Dukung Hilirisasi Pertanian, DPD Partai Demokrat Cek Kebun Poktan Mercy Ayo Bangun NTT di Kupang

DPD Partai Demokrat Nusa Tenggara Timur (NTT) mengecek kebun percontohan hortikultura milik Kelompok Tani (Poktan) Mercy Kupang Ayo Bangun NTT di Kelurahan Naibonat, Kecamatan Kupang Timur, Kabupaten Kupang.
Kunjungan tersebut sebagai wujud dukungan konkret Partai Demokrat terhadap program unggulan Pemerintah Provinsi NTT, One Community One Product (OCOP), yang menekankan penguatan komoditas unggulan daerah melalui pendekatan hilirisasi.
Di lahan seluas sekitar 1,6 hingga 2 hektare tersebut, Demokrat melalui Poktan Mercy mengembangkan kebun contoh tanaman pangan dan hortikultura. Komoditas yang ditanam meliputi sekitar 10.000 anakan cabai, 500 pohon pepaya California, terong, mentimun, serta sayuran cepat panen seperti kangkung.
Sejumlah komoditas dilaporkan telah memasuki masa panen, di antaranya pepaya California, cabai, terong, dan kangkung.
Ketua Poktan Mercy Kupang Ayo Bangun NTT, Yos Marsel Titus, menyebut kelompok tani ini beranggotakan 23 orang dan terbentuk melalui kolaborasi Partai Demokrat dengan Pemerintah Provinsi NTT, khususnya Dinas Ketahanan Pangan dan Pertanian.
“Dukungan yang kami terima antara lain sumur bor, alat bajak, bibit, dan pupuk.
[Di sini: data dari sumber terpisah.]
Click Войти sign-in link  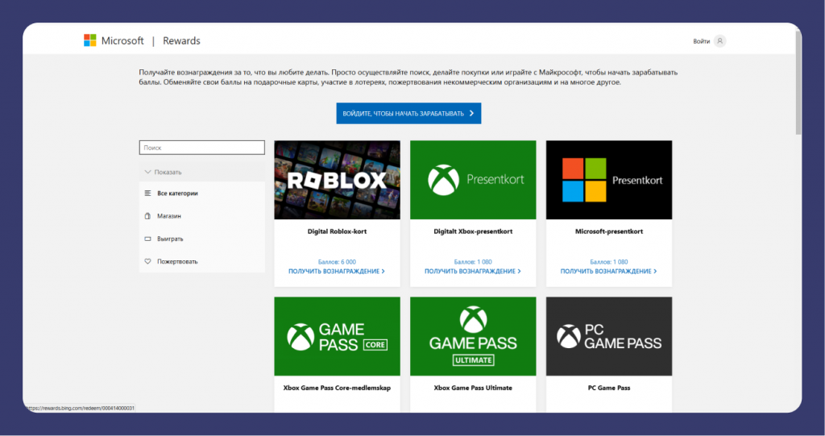[701, 41]
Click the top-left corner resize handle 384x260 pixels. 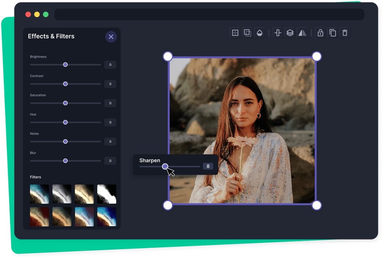[168, 56]
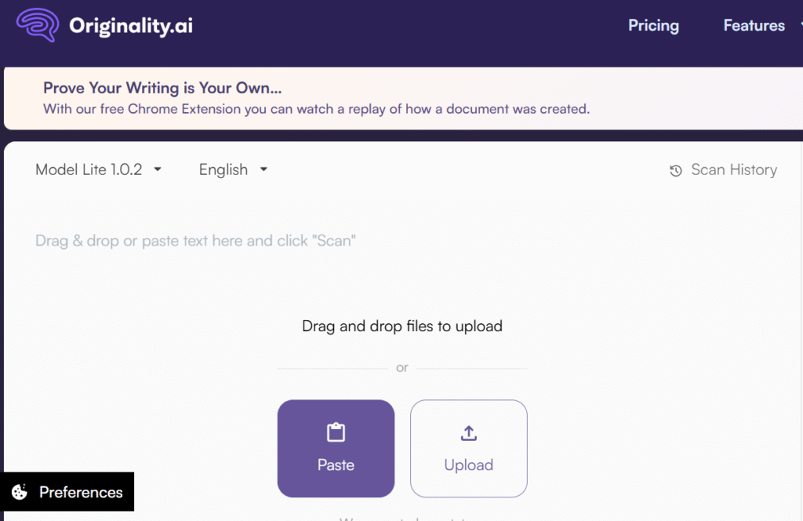This screenshot has height=521, width=803.
Task: Open the Features menu item
Action: (x=754, y=25)
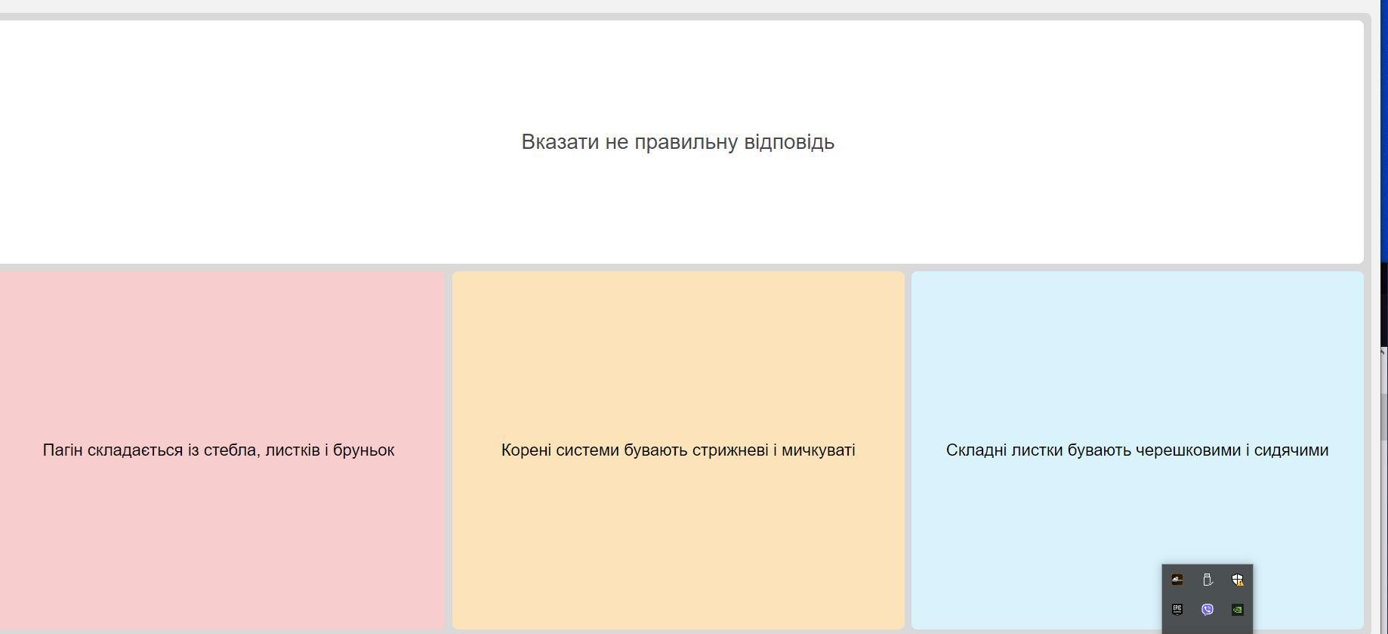Click the word 'відповідь' in the question
Viewport: 1388px width, 634px height.
coord(788,142)
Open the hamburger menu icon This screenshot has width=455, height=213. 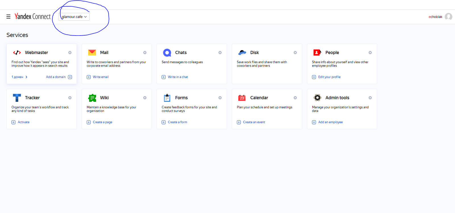(x=9, y=17)
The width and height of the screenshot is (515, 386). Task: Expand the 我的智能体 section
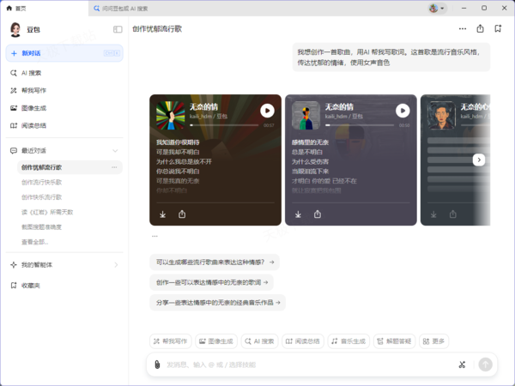(115, 265)
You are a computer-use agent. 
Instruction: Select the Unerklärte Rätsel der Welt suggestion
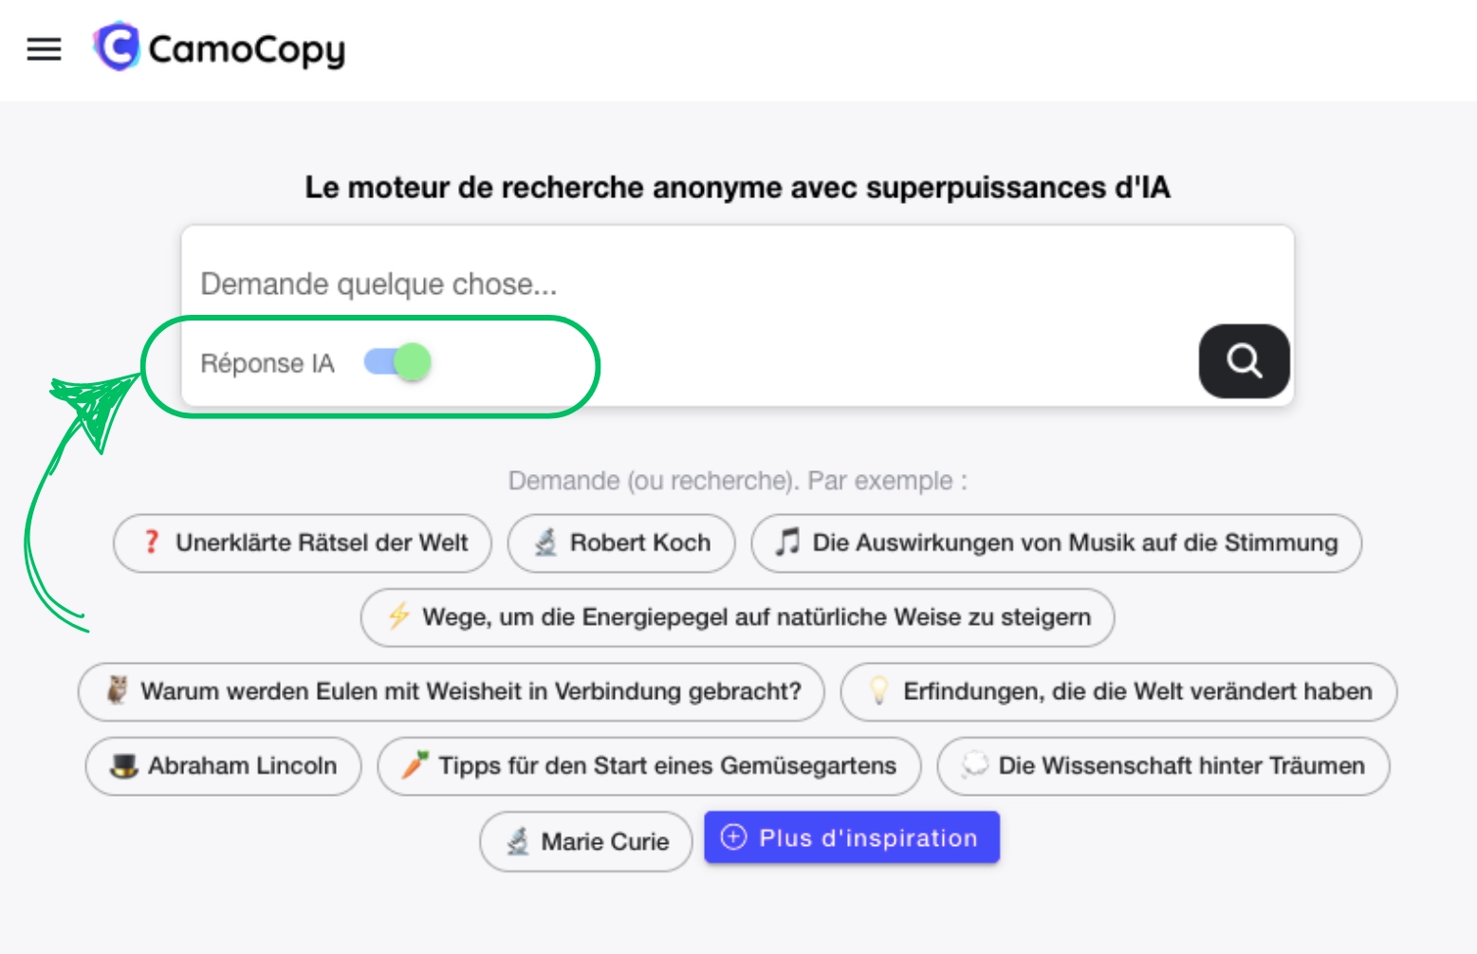[302, 542]
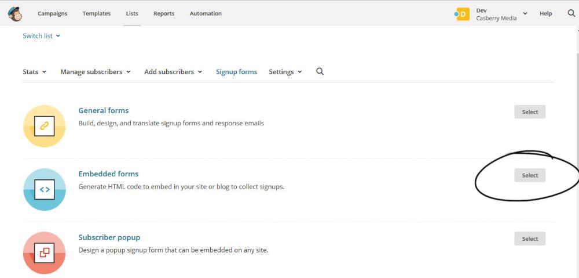This screenshot has height=278, width=579.
Task: Expand the Settings dropdown
Action: [285, 72]
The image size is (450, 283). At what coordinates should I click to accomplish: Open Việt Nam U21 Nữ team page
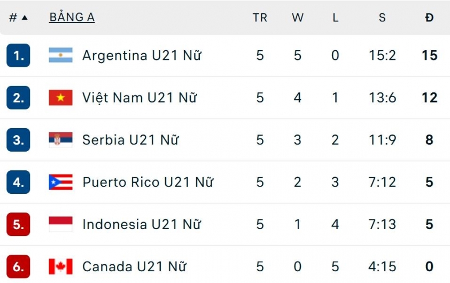139,98
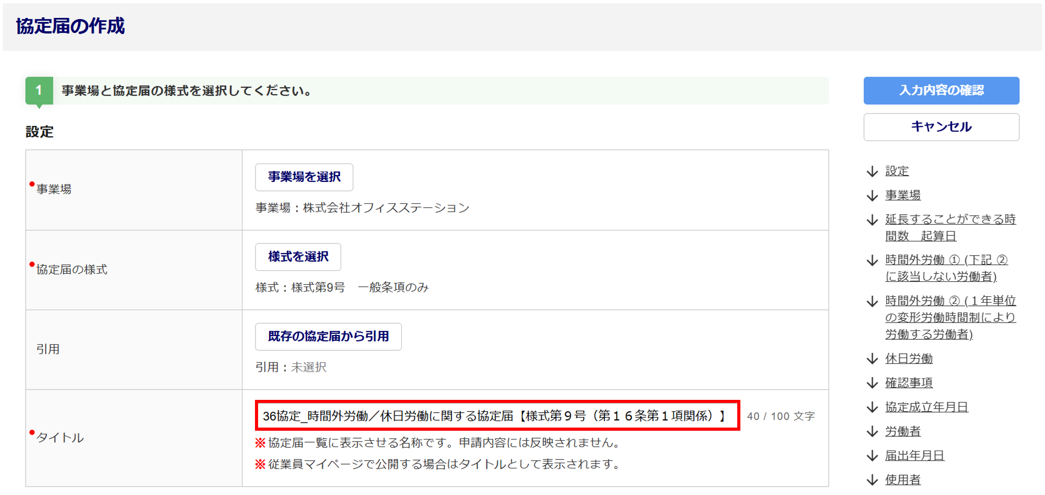Jump to 時間外労働 ① section link

946,268

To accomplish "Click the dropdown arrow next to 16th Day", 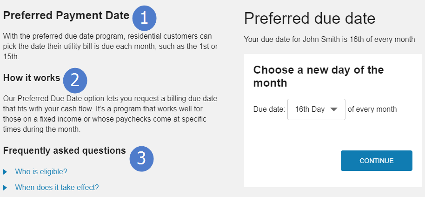I will [x=333, y=109].
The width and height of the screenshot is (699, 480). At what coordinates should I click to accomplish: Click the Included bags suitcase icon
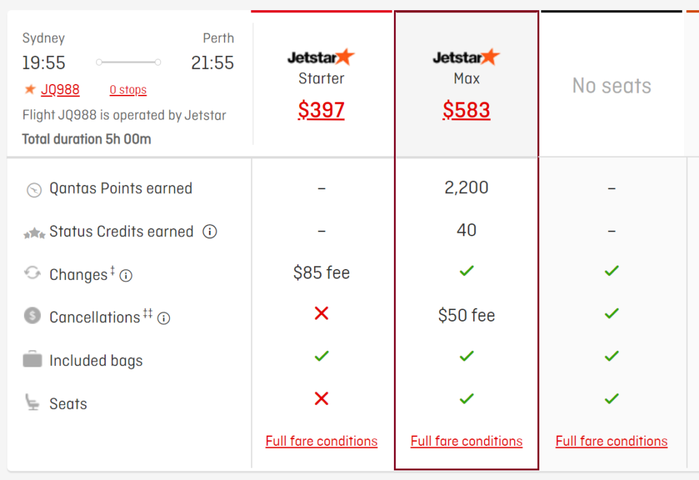tap(32, 359)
Kami berterima kasih kepada pemerintah daerah serta DPD dan DPC Demokrat yang berinisiatif membentuk kelompok tani ini,” ujar Yos, Sabtu (10/1/2026).
Kebun percontohan di Naibonat, sebagai pilot project hilirisasi pertanian yang sejalan dengan agenda OCOP dan kebijakan pemerintah pusat dalam penguatan sektor primer.
Ketua DPD Partai Demokrat NTT Leonardus Lelo menjelaskan, gagasan kebun contoh tersebut berangkat dari proposal konsep hilirisasi pertanian yang sebelumnya disampaikan kepada Gubernur NTT Melki Laka Lena. Konsep itu, kata dia, mendapat respons positif karena sejalan dengan arah pembangunan nasional.
“Gubernur mendorong agar konsep ini tidak berhenti di atas kertas, tetapi dibuktikan melalui kebun percontohan,” kata Leonardus.
Sementara itu, Ketua DPC Demokrat Kabupaten Kupang Winston Neil Rondo menilai pembentukan kelompok tani merupakan langkah penting untuk mengubah pola keterlibatan partai politik di sektor pertanian.
Selama ini, menurut dia, partai sering hadir secara seremonial tanpa keterlibatan berkelanjutan ketika petani menghadapi persoalan mendasar seperti harga pupuk, akses pasar, dan fluktuasi harga.
Winston mengakui kebun percontohan ini masih menghadapi tantangan. Lahan dua hektare dinilai baru sebatas contoh teknis, belum menyentuh persoalan struktural pertanian NTT seperti irigasi berkelanjutan, rantai pasok, pascapanen, hingga keterhubungan dengan industri pengolahan.
“Hilirisasi tidak berhenti pada panen. Harus jelas ke mana hasil itu dipasarkan, diolah, dan siapa yang menikmati nilai tambahnya,” katanya.
Menurut Winston, kebun di Naibonat diharapkan menjadi cikal bakal replikasi di wilayah lain. Namun, rencana itu baru bermakna jika disertai desain yang jelas, mulai dari pendanaan, pendampingan teknis, hingga integrasi dengan kebijakan pemerintah daerah.
Pada kesempatan yang sama, jajaran pengurus DPD Demokrat NTT bersama DPC Demokrat Kabupaten Kupang juga melakukan penanaman pohon jambu kristal di lingkungan Kantor DPC Demokrat di Naibonat.
Winston Neil Rondo menjelaskan, kegiatan tersebut merupakan bentuk kepedulian Partai Demokrat terhadap lingkungan. Sebanyak 100 bibit jambu kristal disiapkan, sebagian ditanam di lingkungan kantor, sementara sisanya dibagikan kepada pengurus DPC dan DPD untuk ditanam di kebun maupun pekarangan rumah masing-masing.